Please note that in developing the competency framework for your business, you need to categorise them by level: Organisation wide competencies: These are the competencies required from every individual who joins your organisation regardless of level. Functional competencies: These are competencies required for someone to function well in a specific department eg. people in finance may be required to possess certain finance specific competencies. The third component is role specific competencies followed by level specific competencies. For level specific competencies, you may require that all your executives possess a competency such as business acumen, cultural sensitivity, presentation skills etc.

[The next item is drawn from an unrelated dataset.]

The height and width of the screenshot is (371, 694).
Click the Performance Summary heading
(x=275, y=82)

Remember the agreed competency framework cannot remain static as the business environment changes. With the rate of technological change you need to constantly adjust your competency model to reflect the realities in your business environment. The tragedy though is that most businesses do not have a competency model to guide general behaviour and staff development. If you do not have a competency model to guide your staff, you are like a rudderless aeroplane and you know what consequences befall such planes.

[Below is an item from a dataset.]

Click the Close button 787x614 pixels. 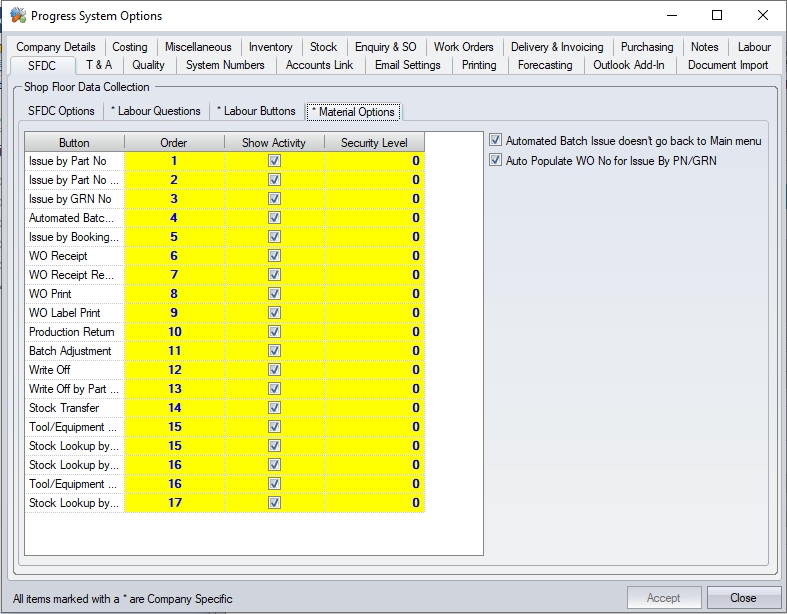tap(743, 598)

Let us now look at how a competency profiling project should move forward once you have agreed on the competency framework. Before moving to the assessment stage, you must agree on observable behavioural indicators under each competency to enable easy assessment. The next step is to assess all your current employees and see if they possess the desired competencies. The best methods for assessing these competencies so far are 360-degree assessments and assessment centres. These are the best reliable and validated methods for assessing competencies. After assessment, each individual will get a report that shows how competent they are in each of the competencies and it shows the development gaps as well.

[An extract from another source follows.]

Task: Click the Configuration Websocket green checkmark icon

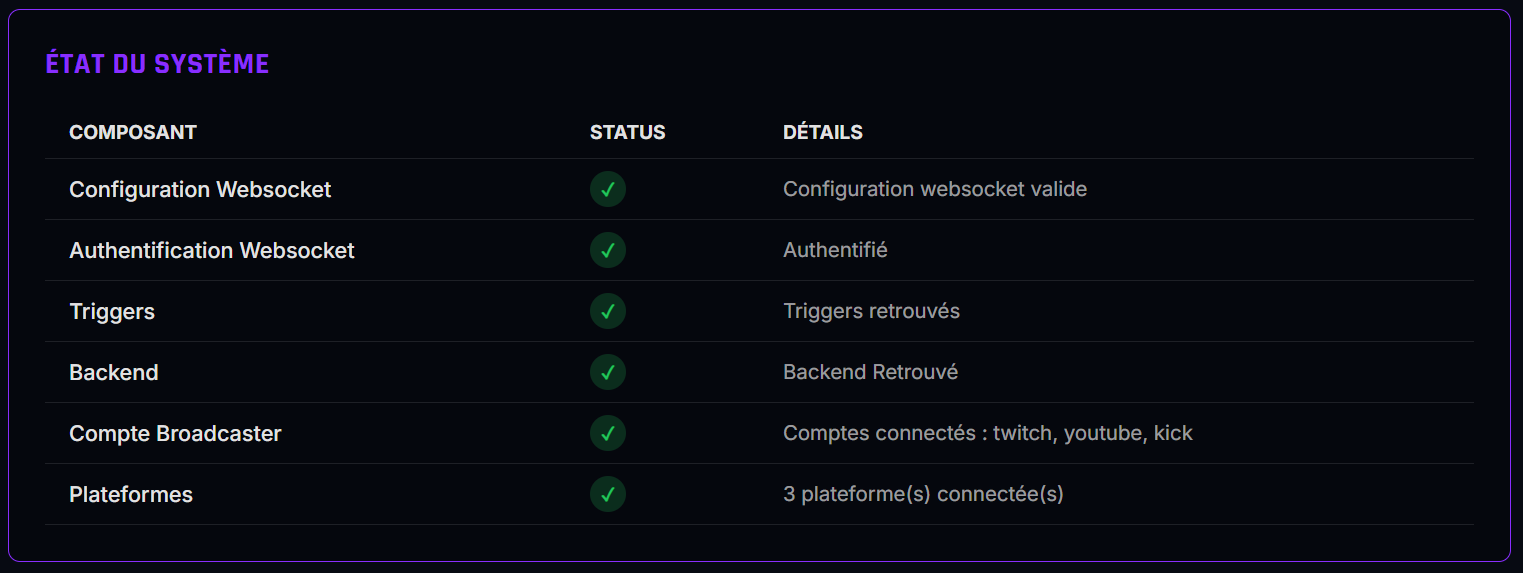Action: [x=607, y=189]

The above approach does not constitute a full competency profiling project. Over and above the above process, if you want to gain the maximum value of competency profiling project, your assessments must include cognitive profiling.
General mental ability contributes over 42 percent of the variation in individual employee performance. If your employees do not have the right general mental ability for their role, competency profiling as outlined above will not yield any results. You should also assess job specific knowledge as it contributes over 23 percent of the variation in individual performance. While qualification and experience are a favourite for most organisations, very little value comes from emphasising qualification and experience and both combined contribute less that three percent of the variation in individual performance.
All of the above assessments will point to areas that need to be developed. This should form the basis for your staff development as it is evidence based. Any training instituted by the organisation should try to address areas identified as needing development. The majority of training programmes currently in operation in most organisations add no value to the business. Instead, most of this training is a waste of money that could be deployed in other needy areas of the business.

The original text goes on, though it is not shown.